··· Dataset content

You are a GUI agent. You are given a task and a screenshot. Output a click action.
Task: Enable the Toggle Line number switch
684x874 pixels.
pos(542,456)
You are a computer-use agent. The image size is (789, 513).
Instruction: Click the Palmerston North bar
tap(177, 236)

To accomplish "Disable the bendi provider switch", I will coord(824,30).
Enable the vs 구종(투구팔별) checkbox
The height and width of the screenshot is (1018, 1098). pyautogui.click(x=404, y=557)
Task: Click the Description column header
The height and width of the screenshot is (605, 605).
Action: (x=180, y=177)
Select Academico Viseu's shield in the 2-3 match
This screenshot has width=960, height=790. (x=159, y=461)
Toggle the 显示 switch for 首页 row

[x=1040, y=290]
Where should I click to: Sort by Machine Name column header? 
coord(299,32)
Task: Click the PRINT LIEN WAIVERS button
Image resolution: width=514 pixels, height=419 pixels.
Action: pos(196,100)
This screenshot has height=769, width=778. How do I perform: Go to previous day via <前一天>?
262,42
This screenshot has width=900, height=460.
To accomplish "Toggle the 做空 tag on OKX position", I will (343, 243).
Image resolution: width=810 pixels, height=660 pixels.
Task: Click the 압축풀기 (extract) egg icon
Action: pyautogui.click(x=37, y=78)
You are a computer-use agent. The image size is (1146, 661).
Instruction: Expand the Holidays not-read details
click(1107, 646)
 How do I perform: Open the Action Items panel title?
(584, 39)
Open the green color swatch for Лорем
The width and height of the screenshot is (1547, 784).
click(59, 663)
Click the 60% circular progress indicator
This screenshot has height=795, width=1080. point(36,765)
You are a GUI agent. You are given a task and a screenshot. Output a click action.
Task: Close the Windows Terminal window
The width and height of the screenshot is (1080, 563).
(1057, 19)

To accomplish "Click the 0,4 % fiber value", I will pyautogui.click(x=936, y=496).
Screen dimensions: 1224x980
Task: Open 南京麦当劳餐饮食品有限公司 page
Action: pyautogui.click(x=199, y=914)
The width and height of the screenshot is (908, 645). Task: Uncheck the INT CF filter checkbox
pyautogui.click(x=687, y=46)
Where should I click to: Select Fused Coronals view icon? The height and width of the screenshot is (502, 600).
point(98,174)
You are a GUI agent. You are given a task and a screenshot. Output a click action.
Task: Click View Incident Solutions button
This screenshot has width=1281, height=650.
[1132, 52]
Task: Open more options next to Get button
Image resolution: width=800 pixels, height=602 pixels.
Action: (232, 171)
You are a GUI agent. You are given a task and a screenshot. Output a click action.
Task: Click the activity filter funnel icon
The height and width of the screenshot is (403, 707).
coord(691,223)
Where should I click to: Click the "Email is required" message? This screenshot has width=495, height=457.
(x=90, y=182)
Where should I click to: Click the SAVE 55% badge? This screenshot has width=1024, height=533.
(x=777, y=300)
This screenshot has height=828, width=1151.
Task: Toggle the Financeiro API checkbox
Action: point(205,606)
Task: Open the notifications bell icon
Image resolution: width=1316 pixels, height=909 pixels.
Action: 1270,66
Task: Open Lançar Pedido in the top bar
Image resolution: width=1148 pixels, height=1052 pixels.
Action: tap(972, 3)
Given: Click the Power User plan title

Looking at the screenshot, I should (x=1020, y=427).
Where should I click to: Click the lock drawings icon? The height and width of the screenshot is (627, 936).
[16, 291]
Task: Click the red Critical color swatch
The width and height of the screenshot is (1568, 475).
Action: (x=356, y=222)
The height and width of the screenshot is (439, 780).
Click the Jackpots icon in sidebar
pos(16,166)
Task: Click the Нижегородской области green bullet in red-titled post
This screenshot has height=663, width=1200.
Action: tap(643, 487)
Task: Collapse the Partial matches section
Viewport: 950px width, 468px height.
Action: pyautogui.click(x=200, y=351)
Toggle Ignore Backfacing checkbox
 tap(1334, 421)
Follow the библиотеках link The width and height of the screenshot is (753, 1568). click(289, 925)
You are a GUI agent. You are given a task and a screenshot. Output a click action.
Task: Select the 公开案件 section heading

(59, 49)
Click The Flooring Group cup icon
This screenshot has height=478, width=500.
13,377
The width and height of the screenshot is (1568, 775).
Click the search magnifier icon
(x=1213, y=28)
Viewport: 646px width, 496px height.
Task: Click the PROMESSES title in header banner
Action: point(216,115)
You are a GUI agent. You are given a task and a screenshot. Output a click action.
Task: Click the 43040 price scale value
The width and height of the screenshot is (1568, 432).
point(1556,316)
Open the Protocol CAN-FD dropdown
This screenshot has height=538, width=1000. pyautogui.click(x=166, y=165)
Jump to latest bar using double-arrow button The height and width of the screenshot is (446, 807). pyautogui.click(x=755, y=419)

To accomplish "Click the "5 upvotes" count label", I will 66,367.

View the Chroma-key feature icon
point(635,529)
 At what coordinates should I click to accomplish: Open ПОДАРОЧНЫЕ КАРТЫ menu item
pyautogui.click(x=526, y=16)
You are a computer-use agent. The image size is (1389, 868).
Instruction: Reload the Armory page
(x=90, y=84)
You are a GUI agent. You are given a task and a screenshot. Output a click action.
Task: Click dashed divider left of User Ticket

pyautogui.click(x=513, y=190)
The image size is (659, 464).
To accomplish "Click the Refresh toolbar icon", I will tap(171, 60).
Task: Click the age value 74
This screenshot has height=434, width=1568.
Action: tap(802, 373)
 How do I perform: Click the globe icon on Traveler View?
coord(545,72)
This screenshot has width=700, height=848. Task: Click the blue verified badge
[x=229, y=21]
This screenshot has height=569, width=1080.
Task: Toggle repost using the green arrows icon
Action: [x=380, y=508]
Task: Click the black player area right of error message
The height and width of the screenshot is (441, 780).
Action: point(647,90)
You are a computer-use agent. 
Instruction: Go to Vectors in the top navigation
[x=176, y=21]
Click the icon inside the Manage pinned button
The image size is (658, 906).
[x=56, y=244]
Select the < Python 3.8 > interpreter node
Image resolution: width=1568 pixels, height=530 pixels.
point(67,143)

······

Every record above is to be restated exactly as it reads.

Solution>
You are a GUI agent. You are given a task and a screenshot. Output a click action.
Task: Enable the Toggle Line number switch
684x874 pixels.
pos(542,456)
You are a computer-use agent. The image size is (789, 513).
Instruction: Click the Palmerston North bar
tap(177, 236)

To accomplish "Disable the bendi provider switch", I will coord(824,30).
Enable the vs 구종(투구팔별) checkbox
The height and width of the screenshot is (1018, 1098). pyautogui.click(x=404, y=557)
Task: Click the Description column header
The height and width of the screenshot is (605, 605).
Action: (x=180, y=177)
Select Academico Viseu's shield in the 2-3 match
This screenshot has width=960, height=790. (x=159, y=461)
Toggle the 显示 switch for 首页 row

[x=1040, y=290]
Where should I click to: Sort by Machine Name column header? 
coord(299,32)
Task: Click the PRINT LIEN WAIVERS button
Image resolution: width=514 pixels, height=419 pixels.
Action: pos(196,100)
This screenshot has height=769, width=778. How do I perform: Go to previous day via <前一天>?
262,42
This screenshot has width=900, height=460.
To accomplish "Toggle the 做空 tag on OKX position", I will (343, 243).
Image resolution: width=810 pixels, height=660 pixels.
Task: Click the 압축풀기 (extract) egg icon
Action: pyautogui.click(x=37, y=78)
You are a computer-use agent. The image size is (1146, 661).
Instruction: Expand the Holidays not-read details
click(1107, 646)
 How do I perform: Open the Action Items panel title?
(584, 39)
Open the green color swatch for Лорем
The width and height of the screenshot is (1547, 784).
click(59, 663)
Click the 60% circular progress indicator
This screenshot has height=795, width=1080. point(36,765)
You are a GUI agent. You are given a task and a screenshot. Output a click action.
Task: Close the Windows Terminal window
The width and height of the screenshot is (1080, 563).
(1057, 19)

To accomplish "Click the 0,4 % fiber value", I will pyautogui.click(x=936, y=496).
Screen dimensions: 1224x980
Task: Open 南京麦当劳餐饮食品有限公司 page
Action: pyautogui.click(x=199, y=914)
The width and height of the screenshot is (908, 645). Task: Uncheck the INT CF filter checkbox
pyautogui.click(x=687, y=46)
Where should I click to: Select Fused Coronals view icon? The height and width of the screenshot is (502, 600).
point(98,174)
You are a GUI agent. You are given a task and a screenshot. Output a click action.
Task: Click View Incident Solutions button
This screenshot has width=1281, height=650.
[1132, 52]
Task: Open more options next to Get button
Image resolution: width=800 pixels, height=602 pixels.
Action: (232, 171)
You are a GUI agent. You are given a task and a screenshot. Output a click action.
Task: Click the activity filter funnel icon
The height and width of the screenshot is (403, 707).
coord(691,223)
Where should I click to: Click the "Email is required" message? This screenshot has width=495, height=457.
(x=90, y=182)
Where should I click to: Click the SAVE 55% badge? This screenshot has width=1024, height=533.
(x=777, y=300)
This screenshot has height=828, width=1151.
Task: Toggle the Financeiro API checkbox
Action: point(205,606)
Task: Open the notifications bell icon
Image resolution: width=1316 pixels, height=909 pixels.
Action: 1270,66
Task: Open Lançar Pedido in the top bar
Image resolution: width=1148 pixels, height=1052 pixels.
Action: tap(972, 3)
Given: Click the Power User plan title

Looking at the screenshot, I should (x=1020, y=427).
Where should I click to: Click the lock drawings icon? The height and width of the screenshot is (627, 936).
[16, 291]
Task: Click the red Critical color swatch
The width and height of the screenshot is (1568, 475).
Action: (x=356, y=222)
The height and width of the screenshot is (439, 780).
Click the Jackpots icon in sidebar
pos(16,166)
Task: Click the Нижегородской области green bullet in red-titled post
This screenshot has height=663, width=1200.
Action: tap(643, 487)
Task: Collapse the Partial matches section
Viewport: 950px width, 468px height.
Action: pyautogui.click(x=200, y=351)
Toggle Ignore Backfacing checkbox
 tap(1334, 421)
Follow the библиотеках link The width and height of the screenshot is (753, 1568). click(289, 925)
You are a GUI agent. You are given a task and a screenshot. Output a click action.
Task: Select the 公开案件 section heading

(59, 49)
Click The Flooring Group cup icon
This screenshot has height=478, width=500.
13,377
The width and height of the screenshot is (1568, 775).
Click the search magnifier icon
(x=1213, y=28)
Viewport: 646px width, 496px height.
Task: Click the PROMESSES title in header banner
Action: point(216,115)
You are a GUI agent. You are given a task and a screenshot. Output a click action.
Task: Click the 43040 price scale value
The width and height of the screenshot is (1568, 432).
point(1556,316)
Open the Protocol CAN-FD dropdown
This screenshot has height=538, width=1000. pyautogui.click(x=166, y=165)
Jump to latest bar using double-arrow button The height and width of the screenshot is (446, 807). pyautogui.click(x=755, y=419)

To accomplish "Click the "5 upvotes" count label", I will 66,367.

View the Chroma-key feature icon
point(635,529)
 At what coordinates should I click to accomplish: Open ПОДАРОЧНЫЕ КАРТЫ menu item
pyautogui.click(x=526, y=16)
You are a computer-use agent. The image size is (1389, 868).
Instruction: Reload the Armory page
(x=90, y=84)
You are a GUI agent. You are given a task and a screenshot. Output a click action.
Task: Click dashed divider left of User Ticket

pyautogui.click(x=513, y=190)
The image size is (659, 464).
To accomplish "Click the Refresh toolbar icon", I will tap(171, 60).
Task: Click the age value 74
This screenshot has height=434, width=1568.
Action: tap(802, 373)
 How do I perform: Click the globe icon on Traveler View?
coord(545,72)
This screenshot has width=700, height=848. Task: Click the blue verified badge
[x=229, y=21]
This screenshot has height=569, width=1080.
Task: Toggle repost using the green arrows icon
Action: [x=380, y=508]
Task: Click the black player area right of error message
The height and width of the screenshot is (441, 780).
Action: point(647,90)
You are a computer-use agent. 
Instruction: Go to Vectors in the top navigation
[x=176, y=21]
Click the icon inside the Manage pinned button
The image size is (658, 906).
[x=56, y=244]
Select the < Python 3.8 > interpreter node
Image resolution: width=1568 pixels, height=530 pixels.
point(67,143)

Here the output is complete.